Separable nanocomposite hydrogel microneedles for intradermal and sustained delivery of antigens to enhance adaptive immune responses.

ABSTRACT

Vaccines play a critical role in combating infectious diseases and cancers, yet improving their efficacy remains challenging. Here, we introduce a separable nanocomposite hydrogel microneedle (NHMN) patch designed for intradermal and sustained delivery of ovalbumin (OVA), a model antigen, to enhance adaptive immune responses. The NHMN patch consists of an array of OVA-loaded microneedles made from photo-cross-linked methacrylated hyaluronic acid and laponite (LAP), supported by a hyaluronic acid backing. The incorporation of LAP not only enhances the mechanical strength of the pure hydrogel microneedles but also significantly prolongs OVA release.
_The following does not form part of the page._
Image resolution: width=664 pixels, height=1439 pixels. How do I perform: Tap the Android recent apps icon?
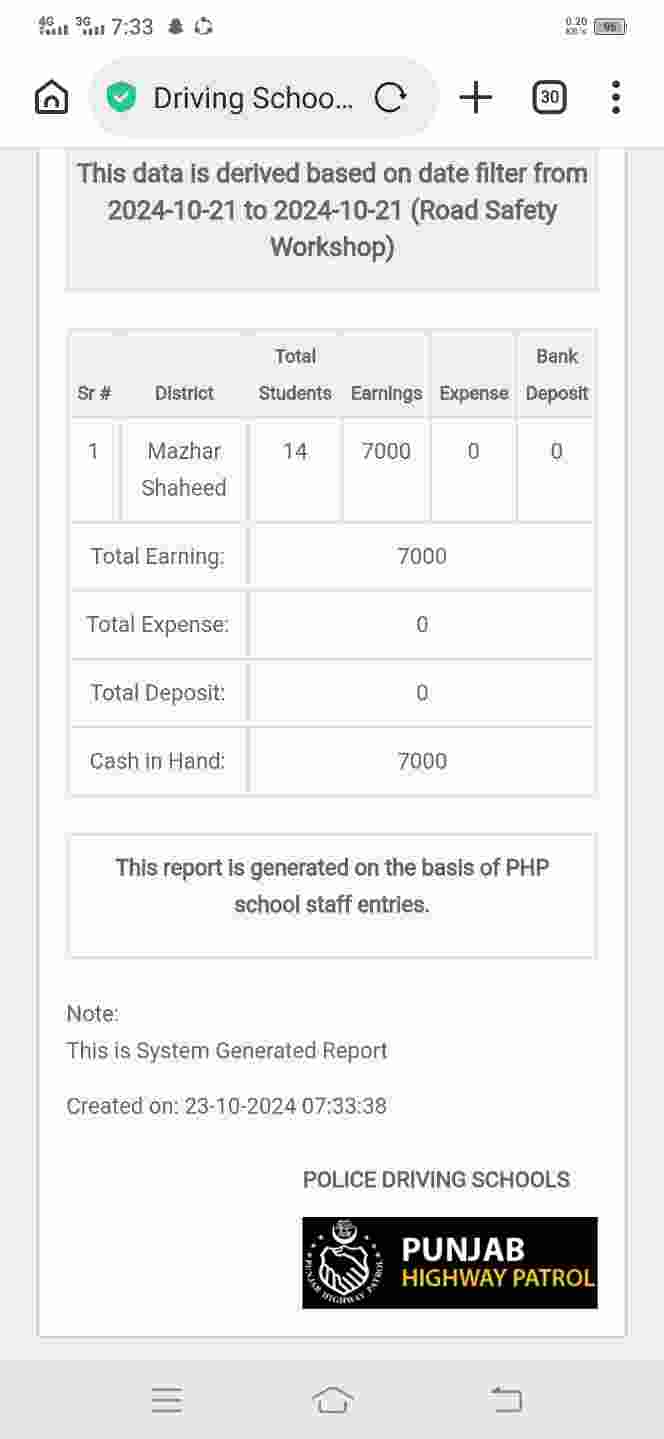(167, 1400)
Furthermore, in vitro cell experiments demonstrate that NHMNs effectively activate dendritic cells without compromising cell viability. Upon skin penetration, NHMNs detach from the backing as the hyaluronic acid rapidly dissolves upon contact with the skin interstitial fluid, thereby acting as antigen reservoirs to release antigens to abundant skin dendritic cells. NHMNs containing 0.5% w/v LAP achieved a 15-day OVA release in vivo. Immunization studies demonstrate that the intradermal and sustained release of OVA via NHMNs elicited stronger and longer-lasting adaptive immune responses compared to conventional bolus injection. Given its easy to use, painless and minimally invasive features, the NHMN patch shows promise in improving vaccination accessibility and efficacy against a range of diseases. STATEMENT OF SIGNIFICANCE: The study introduces a separable nanocomposite hydrogel microneedle (NHMN) patch. This patch consists of an array of ovalbumin (OVA, a model antigen)-loaded microneedles made from photo-cross-linked methacrylated hyaluronic acid and laponite, with a hyaluronic acid backing, designed for intradermal and sustained delivery of antigens. This patch addresses several key challenges in traditional vaccination methods, including poor antigen uptake and presentation, and rapid systematic clearance. The incorporation of laponite enhances mechanical strength of microneedles, promotes dendritic cell activation, and significantly slows down antigen release. NHMN-based vaccination elicits stronger and longer-lasting adaptive immune responses compared to conventional bolus injection. This NHMN patch holds great potential for improving the efficacy, accessibility, and patient comfort of vaccinations against a range of diseases.